Purchasing a Tesla has just become a lot less expensive, with the Austin-based electric automaker slashing prices by up to 20%, most likely in an effort to increase demand.
The price reductions apply only to vehicles sold in the United States and range from 6% to 20% for Model 3 and Model Y SUVs, as well as some higher-end models. Tesla made similar price cuts in Europe and dropped car prices in China last week.
For buyers in the United States, the drop means that certain Model 3 sedans and Model Y SUVs are now priced below the cap required to qualify for electric vehicle tax credits under changes enacted by the federal Inflation Reduction Act, which was signed into law last year. According to Tesla’s website, some customers are now eligible for the tax credit on vehicles delivered through March.
Tesla Model Y costs 20% less now.
Tesla did not specify how long the lower prices would be in effect. The Model Y has the largest price drop, from $65,990 to $52,990, a 20% decrease, according to the Tesla website. The lowest-priced Model 3 dropped 6.4% to $43,990 from $46,990. The most expensive vehicles on the market were reduced by up to $21,000, including the company’s Model S Plaid, which was reduced by 15%.
With a previous list price of $65,990, Tesla’s popular five-seater Model Y, which the company considers an SUV, did not previously qualify under federal rebate guidelines. The vehicle did not meet the weight requirement to be classified as an SUV by the government, and it cost too much to qualify as a smaller vehicle as of last week. Musk already took to Twitter to say it was “Messed up!” earlier this month.
Consumers can qualify for up to a $7,500 tax credit on new EVs and plug-in hybrids under the legislation, but the vehicles must meet certain criteria: It must weigh less than 14,000 pounds, be assembled in North America, and use a battery with a capacity of at least 7 kilowatt hours. Vans, SUVs, and pickup trucks must have a suggested retail price of less than $80,000, whereas sedans must have a sticker price of $55,000 or less.
Why did Tesla lower its prices?
Wedbush Securities industry analyst Dan Ives said the price cuts were a strategic move by Musk and Tesla, as the company has seen less demand for its products.
“It was the perfect medicine at the perfect time. Prices must be reduced as demand falls “Ives stated. “They’re no longer the only game in town, the macro is softer, and they needed to cut prices to qualify Model Y for the tax credit.”
The price cuts follow lower-than-expected 2022 delivery numbers.
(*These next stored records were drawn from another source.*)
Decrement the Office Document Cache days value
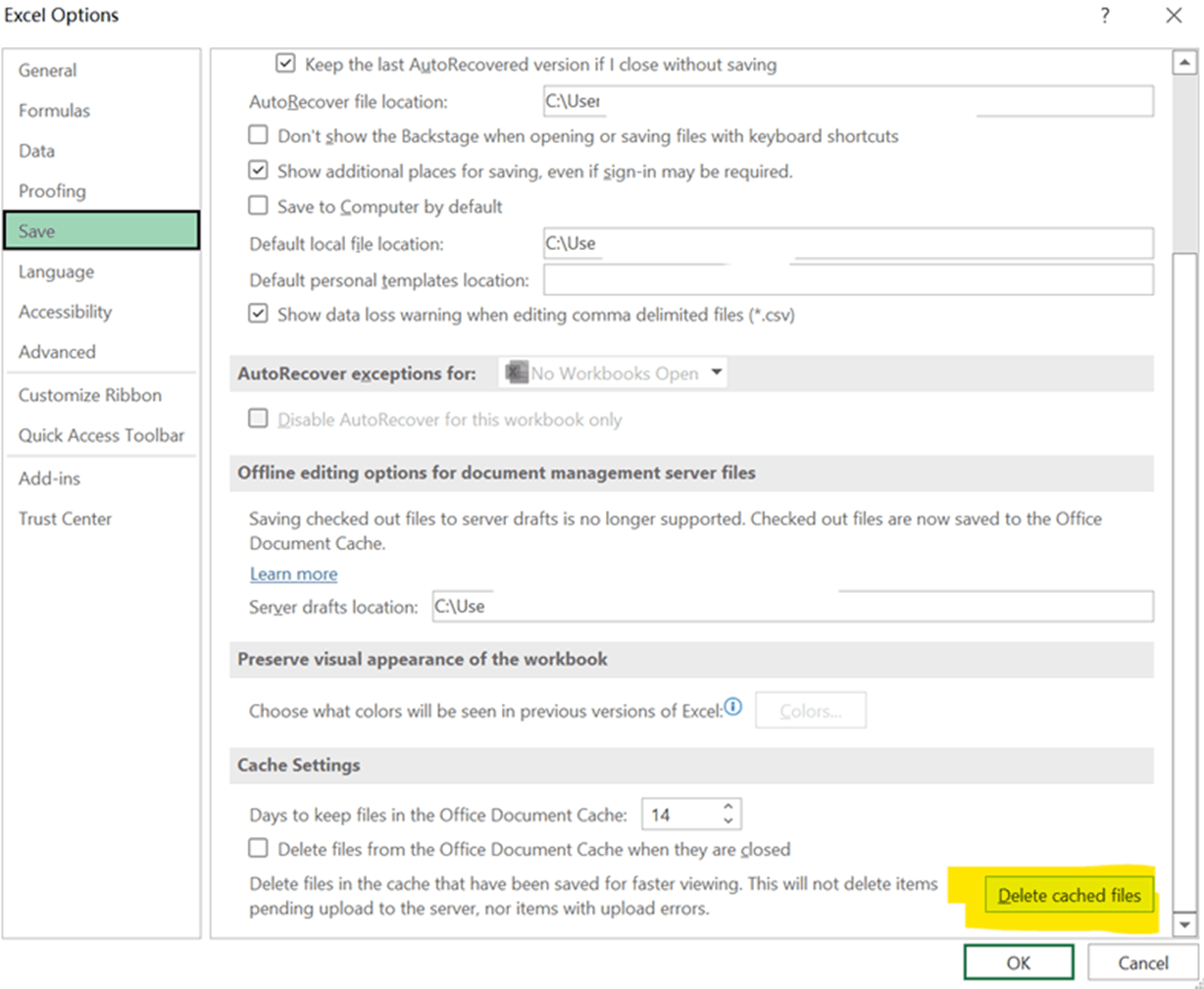This screenshot has width=1204, height=989. pos(727,819)
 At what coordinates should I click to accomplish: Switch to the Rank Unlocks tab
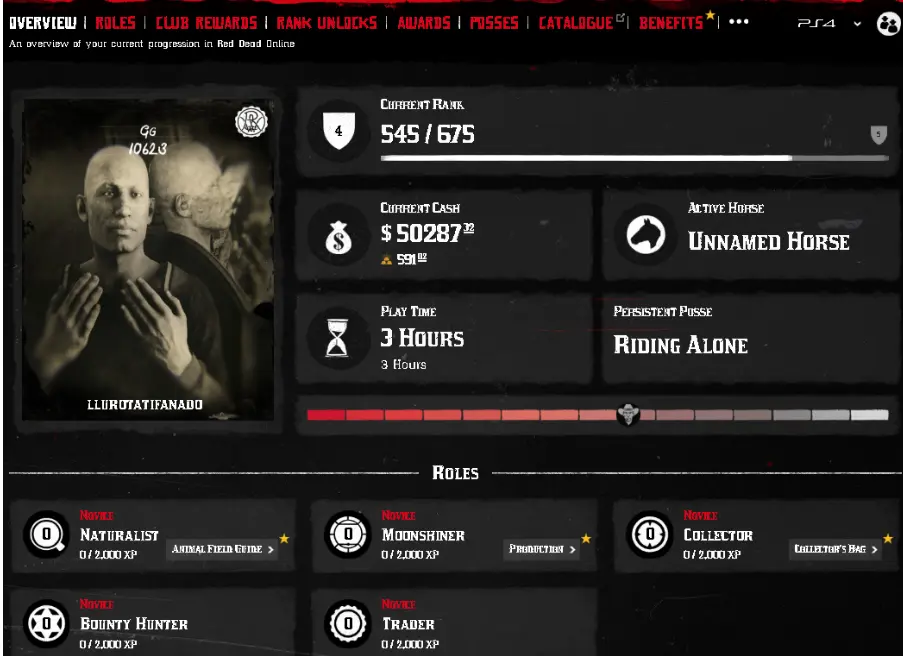pos(327,22)
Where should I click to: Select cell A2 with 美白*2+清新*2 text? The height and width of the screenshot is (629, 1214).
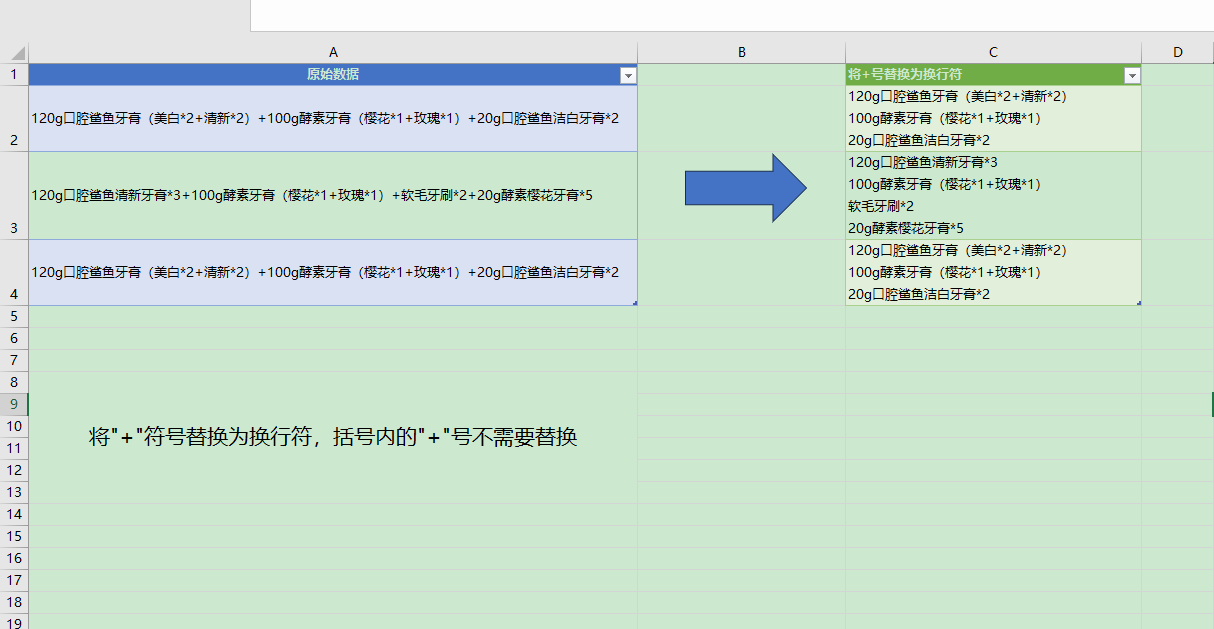point(334,117)
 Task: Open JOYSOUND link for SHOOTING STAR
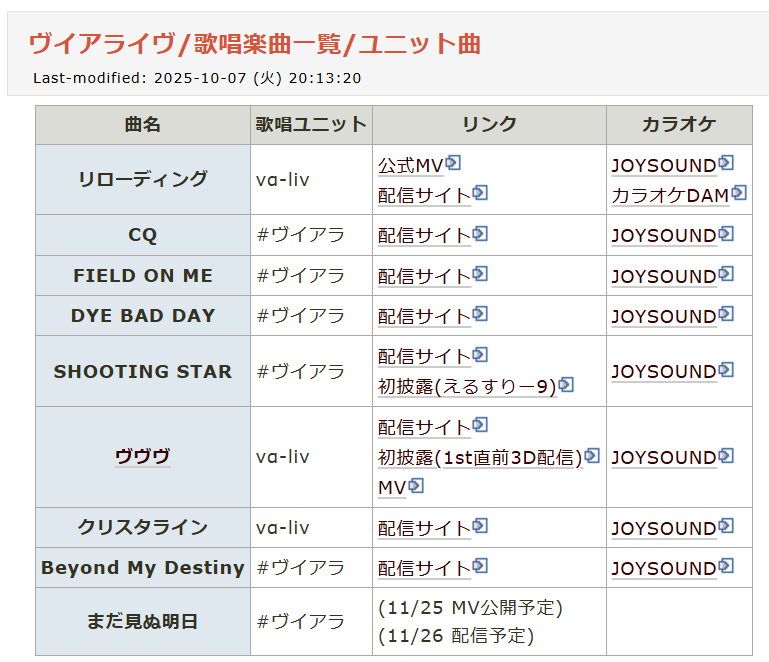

The company’s quarterly earnings report will be released later this month, but it has already announced that it sold a record 1.3 million vehicles last year. However, those sales figures fell short of Musk’s goal of increasing sales by 50% each year.
Last year, Tesla dealt with COVID-19 shutdowns in China, which reduced production at its Shanghai plant, while also working to continue scaling up production at its Berlin and Austin facilities. Investors have also expressed concern that Musk has been distracted by his $44 billion purchase of Twitter, rather than focusing on Tesla’s operations.
Tesla shares fell more than 65% in 2022, outperforming the broader market. The drop also meant that Musk, whose fortune is largely invested in Tesla stock, is no longer the world’s wealthiest person.
“After a Cinderella ride for the last four or five years, Tesla is bracing for some economic cracks and they must adjust,” Ives said.
According to Ives, the price cuts will likely increase global demand and deliveries by 12% to 15% this year, demonstrating that Tesla and Musk are going on the offensive as the electric vehicle market heats up.
“Austin can ramp up Model Y production, which adds to the global scale and gives them more margin flexibility,” Ives said.
Tesla is ramping up production at its $1.1 billion Giga Texas manufacturing facility in Central Texas, which opened in April. In April, the Austin facility began delivering Model Y vehicles and is gearing up to produce the much-anticipated Cybertruck. The company announced in December that it had reached a weekly production rate of 3,000 cars.
Tesla announced in late 2021 that it would relocate its headquarters to Austin, where it now operates alongside the manufacturing facility. It is also expected to produce Model 3 vehicles and batteries in the future.
According to filings with the state of Texas and the city of Austin from December and January, Tesla is also planning more than $700 million in new construction at its Austin site.